Frequently Asked Questions
Will this module work in my laptop if it currently has DDR4?
No. DDR5 and DDR4 are physically and electrically incompatible — the 262-pin DDR5 SO-DIMM connector does not fit a DDR4 slot. Your laptop must explicitly support DDR5 to use this module.
Is 4800 MHz the actual operating speed, or does it require XMP/EXPO to reach that frequency?
DDR5-4800 is the JEDEC standard speed for this module — it should run at 4800 MHz on any DDR5-compatible platform without enabling XMP profiles. That said, actual achieved speed depends on your motherboard and CPU's memory controller capability.
This is a single 16GB module — does that mean it runs in single-channel mode?

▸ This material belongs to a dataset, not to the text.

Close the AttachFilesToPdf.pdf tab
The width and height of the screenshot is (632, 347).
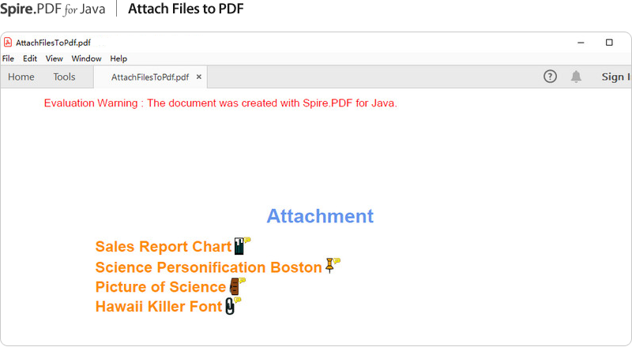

Yes. A single module operates in single-channel mode. If your laptop has two SO-DIMM slots and you want dual-channel bandwidth — which can improve integrated GPU performance notably — you would need a second matching module.
What is the voltage, and does that matter for laptop use?

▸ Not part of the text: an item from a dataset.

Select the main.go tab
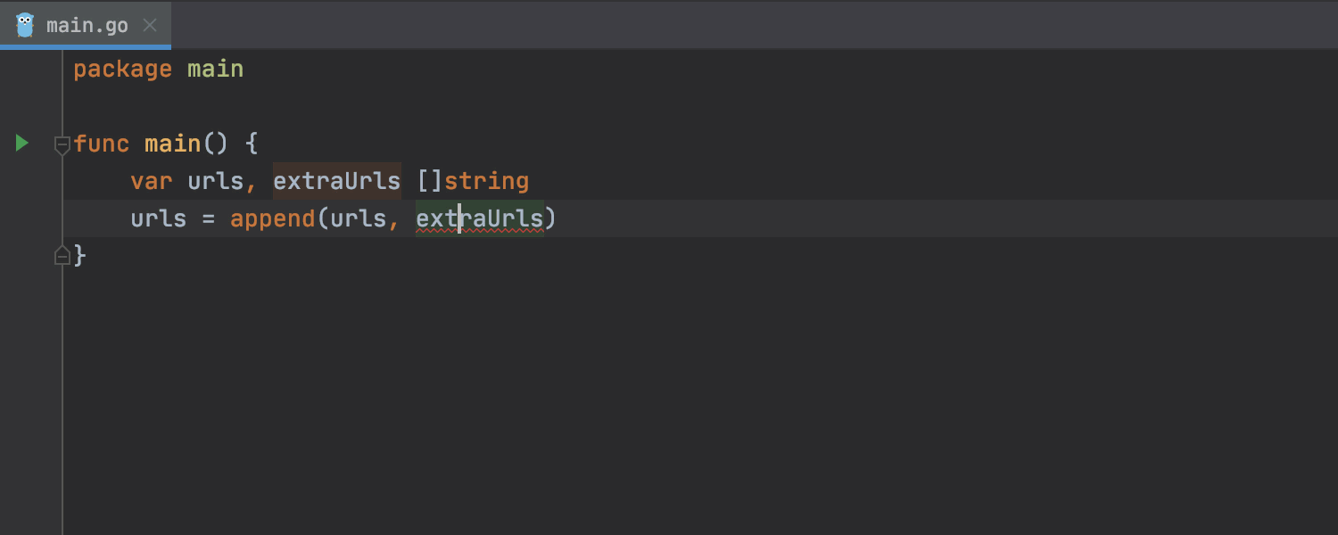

The module runs at 1.10V, which is the DDR5 standard and lower than DDR4's typical 1.2V. The reduced voltage contributes to better power efficiency, which translates to marginal but measurable battery life improvement on mobile platforms.
What CAS latency does this module use?
CL40-39-39-76 at 4800 MHz. At DDR5-4800, CL40 is standard JEDEC timing — it represents a higher absolute latency number than DDR4 but a lower cycle time due to the higher operating frequency, so real-world latency is comparable.